— start of Dataset content —

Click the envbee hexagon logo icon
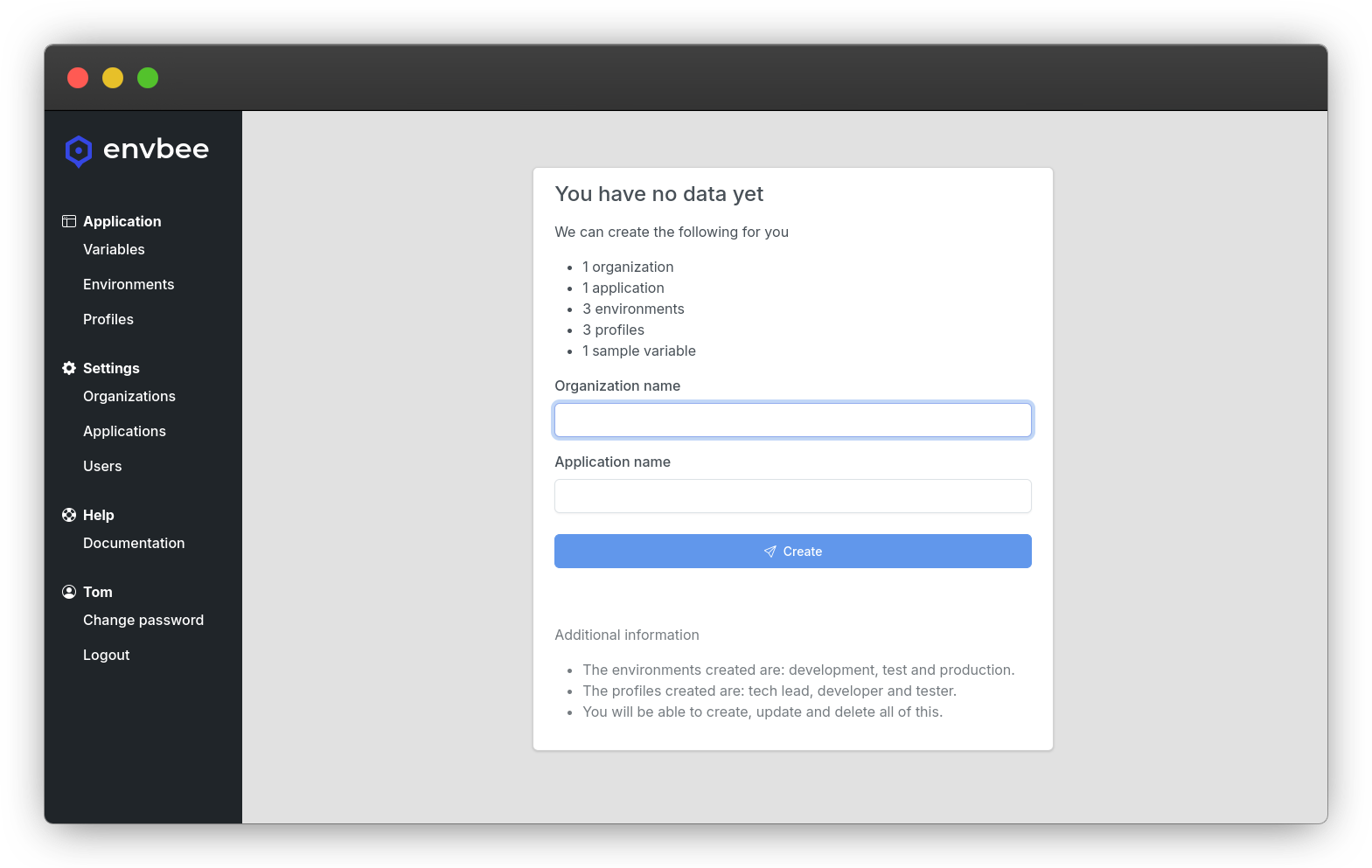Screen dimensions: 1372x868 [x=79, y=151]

— end of Dataset content —
— start of Dataset content —

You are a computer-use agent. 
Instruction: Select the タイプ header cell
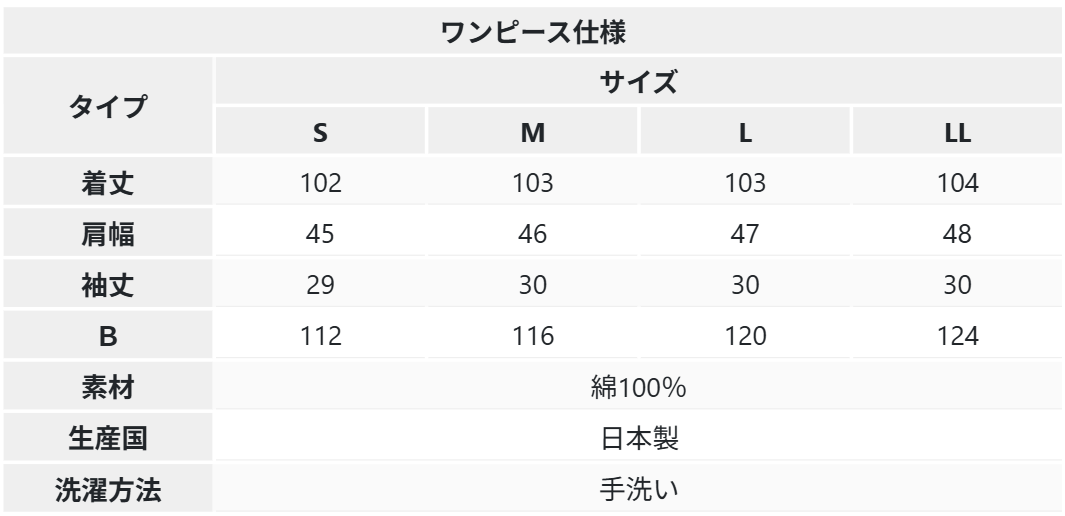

— end of Dataset content —
— start of Dataset content —

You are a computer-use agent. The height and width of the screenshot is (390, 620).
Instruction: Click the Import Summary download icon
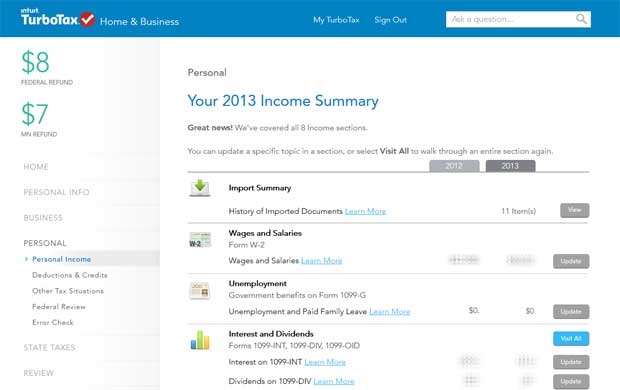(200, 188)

— end of Dataset content —

▸ Exercise directions
Gather each line in the listing above that contains the string "Instruction", treating uppercase and lowercase as different, and copy those lines out in full.

▸ Task output
Instruction: Select the タイプ header cell
Instruction: Click the Import Summary download icon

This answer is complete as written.